At first I thought I would take no notice. Julian is my name but I did not think I knew the lady or liked the look of her. But on second thoughts, which I later regretted, she did seem vaguely familiar, so I duly pushed my barrow towards her. As I approached she yelled into the phone, ‘Hang on a minute, dear, I’ve just met an old friend,’ and put it on top of her shopping so that she could embrace me with the arm that wasn’t holding the coffee.
‘You don’t recognise me, do you? It’s Marcia. You did my divorce for me years ago.’
It came back to me. Yes, I thought it had been a rather successful outcome for a very difficult client. I couldn’t remember her surname though.
‘I thought I might bump into you,’ she continued. ‘I looked you up in the phone book and saw you lived round here. I’ve been in the States for years. Just over for a short holiday – borrowed a flat from a friend. Well, I’d better finish my phone call and let you get your shopping done. Catch you later!’
As I continued pushing my trolley round the shelves I remembered more about Marcia. Although I had thought the divorce settlement was very advantageous for her, she had not seemed particularly pleased.
‘Ah well, I’m sure you did your best, Julian,’ she said several times.
And she had been a stamp collector. Strange for a woman, I thought, although I know the Queen is one. Somehow it had arisen in conversation that I too was a philatelist and had a quite valuable collection. After that, every time we met she quizzed me about what stamps I had. I found it rather intrusive.
I didn’t hurry my shopping. It was horribly hot outside on the King’s Road and I fo
und the chiller cabinets wonderfully cooling. I thought she’d forgotten about me as I didn’t see her again around the shelves, but there she was waiting for me with her bag of shopping by her side at the end of the checkouts.
‘Ah, Julian, there you are at last! It’s wonderful to see you again after all these years and a happy chance for me as I’m having trouble with the bank I’m using over here. Do you think you could just have a quick look at the letter I’ve had from it and tell me what to do? I don’t have anyone here to advise me.’
‘Well, I’ll do my best,’ I said, ‘but you must understand that I retired from practice some while ago.’
‘Of course; but just as a favour for an old friend. Look, why don’t you come round to my place for a drink either tonight or tomorrow?’
I didn’t really want to go but I supposed it could do no harm. I am a bachelor and my life has been a little lonely since I retired.
‘I could come this evening I suppose, before dinner, maybe about six o’clock.’
‘Lovely! Look, I’ve written my address on this slip of paper. I’m sure you know where it is.’
The address showed that the flat was in Dixon Court in Chesham Street, Belgravia, not a very long walk from my place in Cadogan Gardens, but it seemed far enough in the oppressive heat. I reflected that it had been very foolish of me to return to London from the country so early in September. I normally leave it until the 1st of October.
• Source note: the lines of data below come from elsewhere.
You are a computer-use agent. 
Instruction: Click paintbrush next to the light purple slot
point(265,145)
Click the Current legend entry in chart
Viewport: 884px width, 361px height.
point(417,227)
Dixon Court turned out to be a dreary-looking block built after the Second World War, no doubt as the result of bomb damage.
‘Come up, second floor,’ her voice rang tinnily out of the entryphone. ‘I’m afraid there isn’t a lift.’
She met me at the door wearing a strange Indian-style flimsy dress and a great deal of perfume.
‘Shall I get you a gin and tonic with lots of ice? God, it’s hot isn’t it, just like New York. Make yourself comfortable on the sofa over there and for God’s sake take off your jacket, and your tie as well if you want. You lawyers are so formal!’